Element and text position data:
..............................

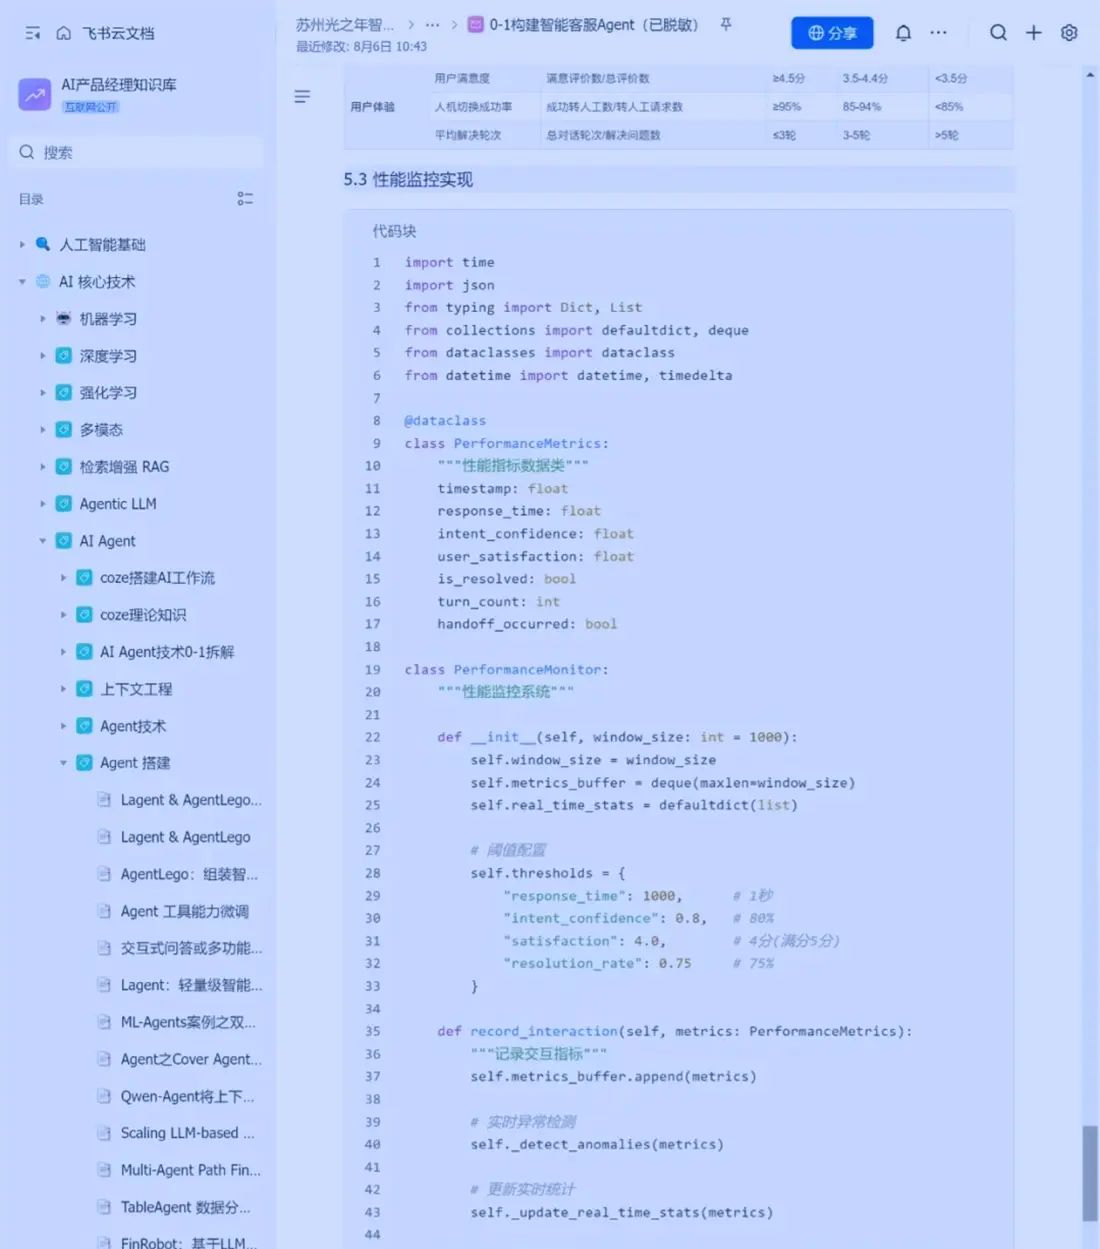
Task: Expand the 人工智能基础 tree node
Action: coord(22,244)
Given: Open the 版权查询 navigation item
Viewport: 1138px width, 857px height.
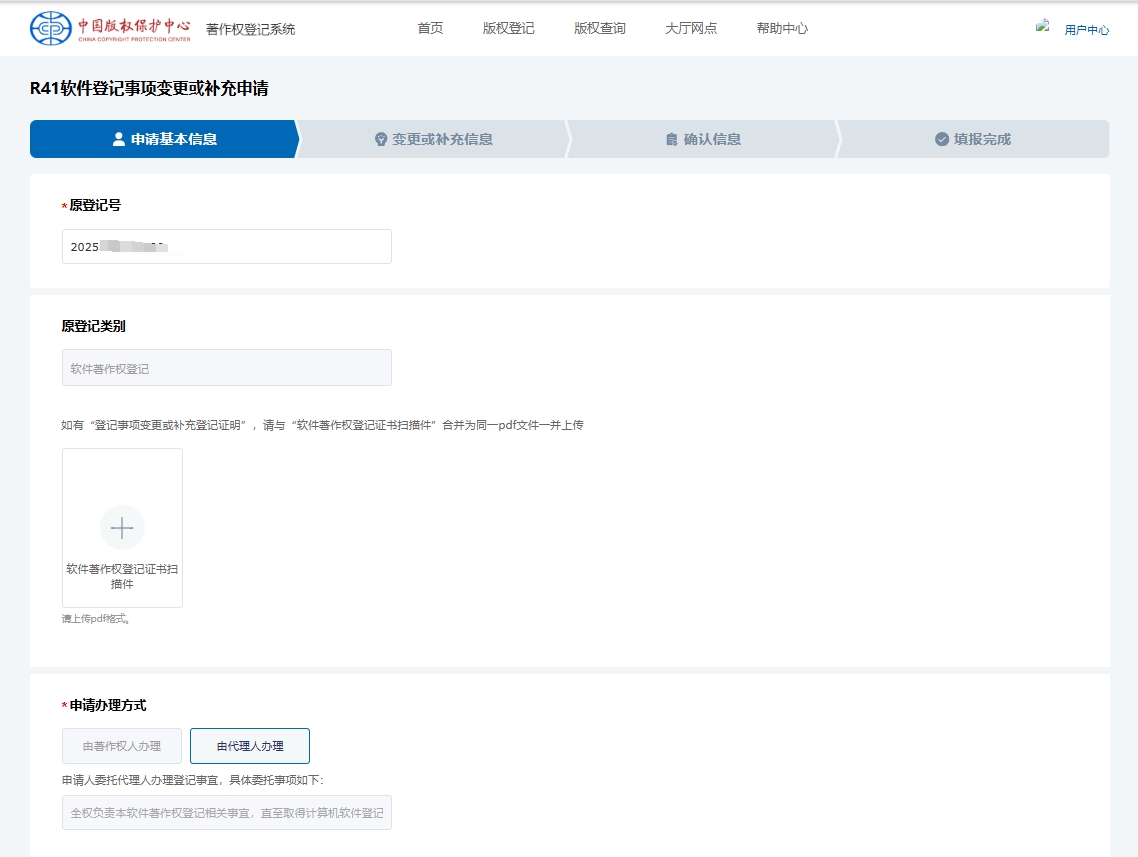Looking at the screenshot, I should [x=599, y=29].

..............................

Exercise objective: Give back every line of the material above word for word, leaving out the pictures.

Expected output:
Task: Expand the 人工智能基础 tree node
Action: coord(22,244)
Given: Open the 版权查询 navigation item
Viewport: 1138px width, 857px height.
Looking at the screenshot, I should [x=599, y=29].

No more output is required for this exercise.